QUANDO INTRODURRE IL GLUTINE NELL'ALIMENTAZIONE DEI BAMBINI
Molti genitori si domandano, al momento dello svezzamento, se l’introduzione del glutine (una proteina contenuta nel grano, nell’orzo e nella segale) nell’alimentazione del bambino possa favorire l’insorgenza della celiachia (una malattia autoimmune causata da una eccessiva reazione del sistema immunitario al glutine) e quale sia il momento giusto per iniziare a somministrare cibi contenenti glutine al proprio bambino.
Fino a qualche anno fa, si consigliava di non introdurre il glutine all’inizio dello svezzamento, per ridurre il rischio di sviluppare la celiachia e per “prevenire” le sue gravi complicazioni gastroenterologiche.
Lo stato attuale delle conoscenze consiglia invece l’introduzione del glutine fin dall’inizio dello svezzamento (intorno quindi al 5°/6° mese), già con le prime pappe.
La strategia di introdurre il glutine senza ritardi e senza limitazioni di quantità, nasce da evidenze convincenti che nei soggetti destinati ad essere intolleranti al glutine sia preferibile permettere la comparsa precoce dei sintomi (tipicamente diarrea, perdita di peso, rallentamento della crescita e anemia) e quindi il pronto riconoscimento della malattia e il tempestivo inizio della dieta senza glutine, prevenendo così le complicazioni della protratta assunzione di glutine.

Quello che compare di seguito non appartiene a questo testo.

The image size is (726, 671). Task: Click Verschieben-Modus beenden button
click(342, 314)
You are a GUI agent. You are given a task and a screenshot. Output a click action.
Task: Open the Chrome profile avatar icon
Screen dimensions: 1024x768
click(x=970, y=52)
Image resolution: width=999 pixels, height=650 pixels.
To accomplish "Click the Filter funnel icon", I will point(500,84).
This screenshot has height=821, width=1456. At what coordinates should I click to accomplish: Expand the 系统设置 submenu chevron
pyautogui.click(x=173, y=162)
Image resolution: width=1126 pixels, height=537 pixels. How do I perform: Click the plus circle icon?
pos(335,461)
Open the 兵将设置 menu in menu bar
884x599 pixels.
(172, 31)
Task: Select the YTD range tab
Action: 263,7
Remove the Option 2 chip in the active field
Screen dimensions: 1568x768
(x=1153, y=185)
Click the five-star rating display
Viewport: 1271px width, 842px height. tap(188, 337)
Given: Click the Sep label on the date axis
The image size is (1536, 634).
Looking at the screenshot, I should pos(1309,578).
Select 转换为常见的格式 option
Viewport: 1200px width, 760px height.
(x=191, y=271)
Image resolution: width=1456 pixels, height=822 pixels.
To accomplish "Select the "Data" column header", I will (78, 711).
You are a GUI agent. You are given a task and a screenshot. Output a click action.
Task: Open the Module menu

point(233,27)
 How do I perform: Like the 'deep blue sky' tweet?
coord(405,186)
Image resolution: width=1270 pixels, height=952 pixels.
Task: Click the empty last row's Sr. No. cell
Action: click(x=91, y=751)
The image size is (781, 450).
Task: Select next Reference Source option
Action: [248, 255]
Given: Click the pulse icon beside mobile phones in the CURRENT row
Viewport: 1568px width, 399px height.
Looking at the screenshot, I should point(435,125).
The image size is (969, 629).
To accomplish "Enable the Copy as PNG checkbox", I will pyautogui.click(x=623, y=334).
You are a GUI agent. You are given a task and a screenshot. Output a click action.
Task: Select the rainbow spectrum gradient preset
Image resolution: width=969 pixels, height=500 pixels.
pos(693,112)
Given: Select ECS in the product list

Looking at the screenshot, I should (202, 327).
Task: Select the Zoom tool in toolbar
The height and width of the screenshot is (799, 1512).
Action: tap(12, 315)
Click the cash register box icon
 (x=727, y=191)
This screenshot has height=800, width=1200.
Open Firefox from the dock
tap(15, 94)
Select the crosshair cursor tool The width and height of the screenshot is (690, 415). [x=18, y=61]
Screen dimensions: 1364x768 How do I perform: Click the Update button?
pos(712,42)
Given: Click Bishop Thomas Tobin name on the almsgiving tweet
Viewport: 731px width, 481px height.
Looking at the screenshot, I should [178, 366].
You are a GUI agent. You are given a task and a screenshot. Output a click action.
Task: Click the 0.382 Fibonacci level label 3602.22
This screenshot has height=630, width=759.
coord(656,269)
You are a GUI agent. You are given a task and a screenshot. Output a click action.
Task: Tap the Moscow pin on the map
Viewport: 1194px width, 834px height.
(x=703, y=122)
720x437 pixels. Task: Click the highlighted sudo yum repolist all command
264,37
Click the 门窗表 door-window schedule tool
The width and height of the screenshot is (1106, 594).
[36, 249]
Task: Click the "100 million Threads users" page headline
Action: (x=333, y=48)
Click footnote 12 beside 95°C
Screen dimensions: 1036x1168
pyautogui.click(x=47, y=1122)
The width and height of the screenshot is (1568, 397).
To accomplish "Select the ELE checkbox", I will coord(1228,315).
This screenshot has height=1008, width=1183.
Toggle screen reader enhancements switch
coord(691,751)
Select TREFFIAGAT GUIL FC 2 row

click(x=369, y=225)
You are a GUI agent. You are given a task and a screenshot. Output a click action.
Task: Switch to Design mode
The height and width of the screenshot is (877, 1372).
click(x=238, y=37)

La ritardata introduzione del glutine, raccomandata nel recente passato, sembra per contro ritardare la diagnosi e favorire l’aumento delle forme atipiche o silenti o comunque mal riconoscibili. E’ quindi maggiore in questi casi il rischio di sviluppare le complicazioni, anche gravi, dovute alla prolungata assunzione di glutine.
Se sospettate che il vostro bambino sia intollerante al glutine, rivolgetevi al vostro pediatra che valuterà, sulla base dei sintomi e del quadro clinico generale, l’opportunità di eseguire test diagnostici specifici. Attenzione: non eliminate il glutine dall’alimentazione del bambino prima di aver eseguito i test e prima di una diagnosi certa; rischiereste solo di rendere più difficile il riconoscimento della malattia.